Copy the records word for word, starting at the first line and ending with the line that contains "center [626, 220].".
begin Material for this exercise
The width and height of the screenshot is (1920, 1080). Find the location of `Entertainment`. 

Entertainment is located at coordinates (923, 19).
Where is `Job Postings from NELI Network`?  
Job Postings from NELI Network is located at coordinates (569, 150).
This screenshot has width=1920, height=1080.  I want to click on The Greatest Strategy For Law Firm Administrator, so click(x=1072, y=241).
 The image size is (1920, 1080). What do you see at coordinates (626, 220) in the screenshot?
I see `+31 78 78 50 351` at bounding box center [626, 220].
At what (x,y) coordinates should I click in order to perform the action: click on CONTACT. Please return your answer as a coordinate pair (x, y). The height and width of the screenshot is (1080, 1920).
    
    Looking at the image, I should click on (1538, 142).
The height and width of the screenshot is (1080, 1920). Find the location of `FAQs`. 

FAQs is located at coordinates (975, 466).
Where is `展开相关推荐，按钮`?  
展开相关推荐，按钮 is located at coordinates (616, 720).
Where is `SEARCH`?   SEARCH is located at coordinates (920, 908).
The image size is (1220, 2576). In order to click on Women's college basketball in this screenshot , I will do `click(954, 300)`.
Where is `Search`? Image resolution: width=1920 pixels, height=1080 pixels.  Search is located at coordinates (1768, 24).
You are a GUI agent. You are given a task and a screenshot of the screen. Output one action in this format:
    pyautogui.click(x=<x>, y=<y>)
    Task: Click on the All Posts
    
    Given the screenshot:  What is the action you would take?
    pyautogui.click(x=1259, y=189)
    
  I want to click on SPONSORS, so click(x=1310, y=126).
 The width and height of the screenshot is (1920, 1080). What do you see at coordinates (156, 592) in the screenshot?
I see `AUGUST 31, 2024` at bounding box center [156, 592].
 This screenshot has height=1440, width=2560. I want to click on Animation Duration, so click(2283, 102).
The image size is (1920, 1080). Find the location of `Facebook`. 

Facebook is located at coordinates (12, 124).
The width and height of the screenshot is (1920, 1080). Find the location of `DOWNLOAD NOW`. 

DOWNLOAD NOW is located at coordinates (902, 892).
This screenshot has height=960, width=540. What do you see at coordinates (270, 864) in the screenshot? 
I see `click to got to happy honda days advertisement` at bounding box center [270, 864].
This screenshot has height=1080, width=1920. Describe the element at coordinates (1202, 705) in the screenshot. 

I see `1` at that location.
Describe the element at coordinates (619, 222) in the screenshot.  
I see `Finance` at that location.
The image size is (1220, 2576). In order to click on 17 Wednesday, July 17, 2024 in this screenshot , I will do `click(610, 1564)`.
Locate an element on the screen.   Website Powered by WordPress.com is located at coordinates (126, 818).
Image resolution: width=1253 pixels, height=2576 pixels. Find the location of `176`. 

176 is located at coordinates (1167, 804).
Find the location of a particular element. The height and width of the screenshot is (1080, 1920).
end Material for this exercise
▶ [Full output]
The width and height of the screenshot is (1920, 1080). Find the location of `Entertainment`. 

Entertainment is located at coordinates (923, 19).
Where is `Job Postings from NELI Network`?  
Job Postings from NELI Network is located at coordinates (569, 150).
This screenshot has width=1920, height=1080.  I want to click on The Greatest Strategy For Law Firm Administrator, so click(x=1072, y=241).
 The image size is (1920, 1080). What do you see at coordinates (626, 220) in the screenshot?
I see `+31 78 78 50 351` at bounding box center [626, 220].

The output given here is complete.